I think there is potential for this system to go badly where innocent photos are viewed in a different context. For example…
Let’s say, you are a parent and you take completely innocent photos of your child.
Some parents take photos where the child may be nude (doesn’t everyone have the classic embarrassing “baby butt” shot in their childhood photo album?) but nobody is offended because everyone knows there is no malintent behind the image. It’s just a child in a state of undress.
So, you have a photo like this of your kid, or your kid in the bath, or your kid at the pool/beach, etc. And you post it to social media, and nobody thinks anything of it because to anyone with a properly working brain, there is nothing to think about it.

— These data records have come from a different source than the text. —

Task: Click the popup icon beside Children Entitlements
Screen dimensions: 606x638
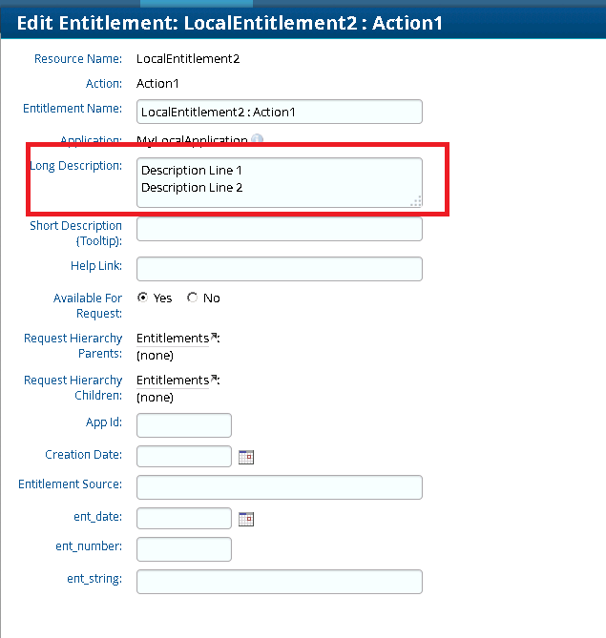Action: (214, 379)
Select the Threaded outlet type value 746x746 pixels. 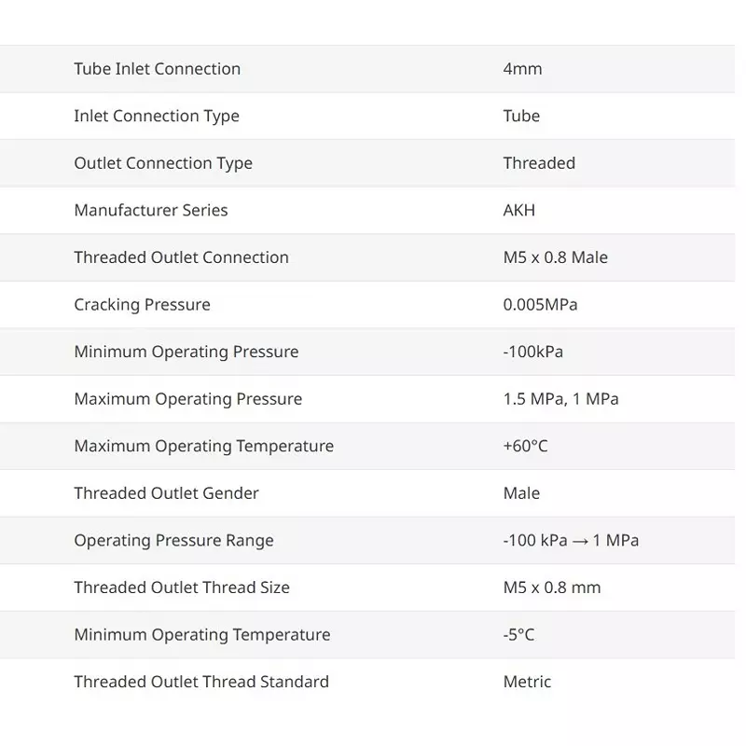539,163
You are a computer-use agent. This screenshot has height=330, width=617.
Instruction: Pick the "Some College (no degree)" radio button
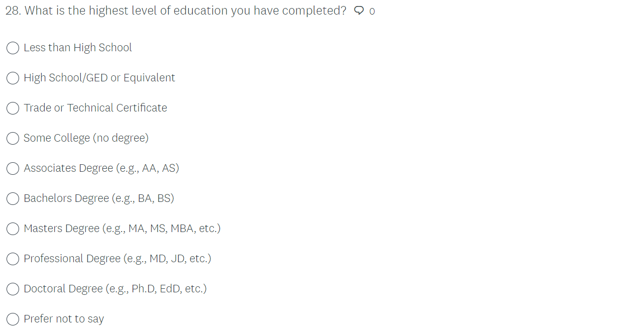[13, 138]
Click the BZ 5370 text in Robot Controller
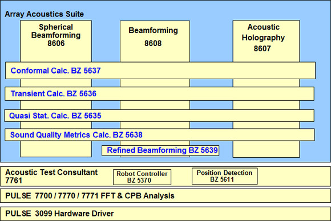331x221 pixels. [x=139, y=181]
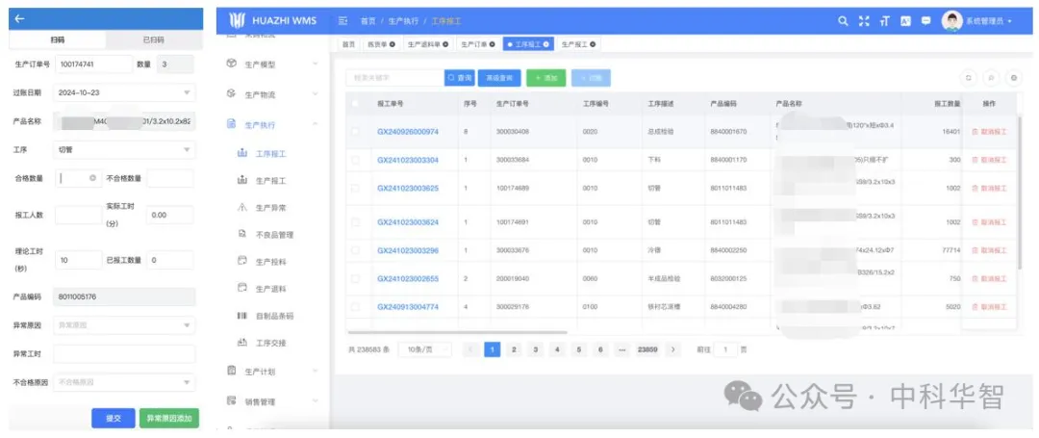
Task: Check the row GX241023003304 checkbox
Action: click(x=356, y=160)
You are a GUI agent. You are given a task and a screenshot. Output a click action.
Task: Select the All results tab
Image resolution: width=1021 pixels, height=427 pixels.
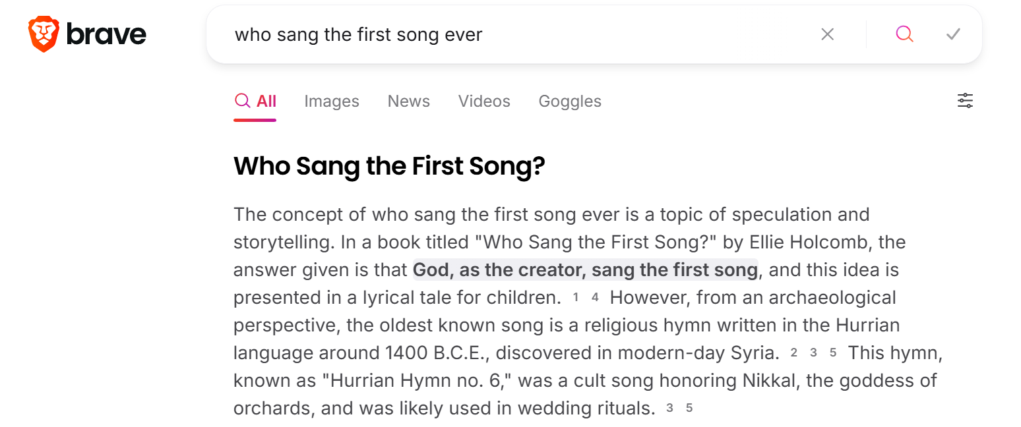point(255,101)
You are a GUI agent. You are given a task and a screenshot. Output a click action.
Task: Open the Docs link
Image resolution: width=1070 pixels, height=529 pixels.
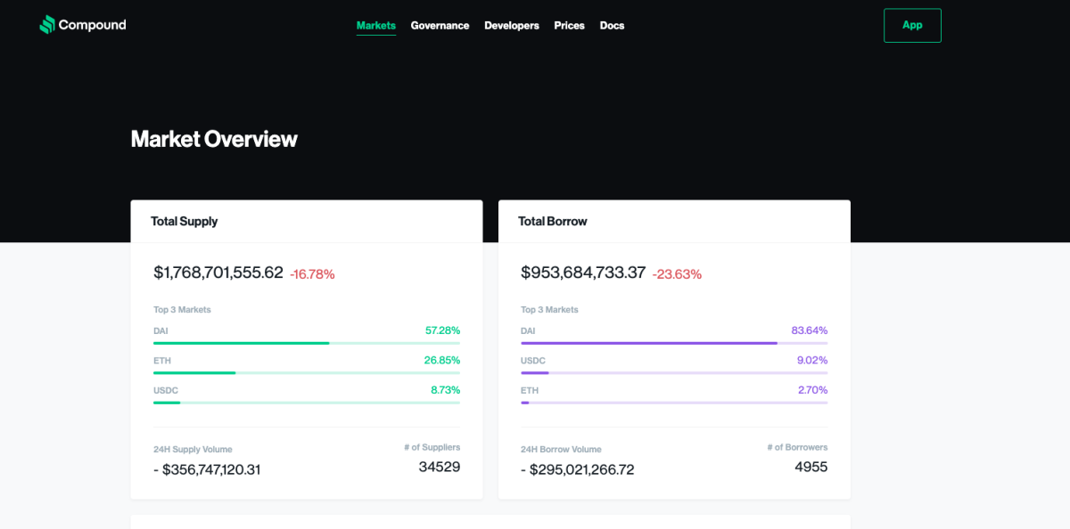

But THEN, some creeper trolls public social media accounts like Facebook and Instagram for pictures other people post of their children, sees a few that excite them for reasons of their own, saves the good ones to their computer and shares them online on some sicko forum, or trades them with other perverts, etc.
Now when one of them gets caught, or their website gets raided, etc. all their files get flagged as CSAM because of the context in which they were being distributed and viewed by these people, completely unbeknownst to you, the child’s parent, who now still has this original photo on their phone or in their iCloud. And the checksums match because it’s the same file. Do you see how this goes wrong?
I do not know nearly enough about the process in which material is determined to be CSAM but this scenario doesn’t seem implausible to me.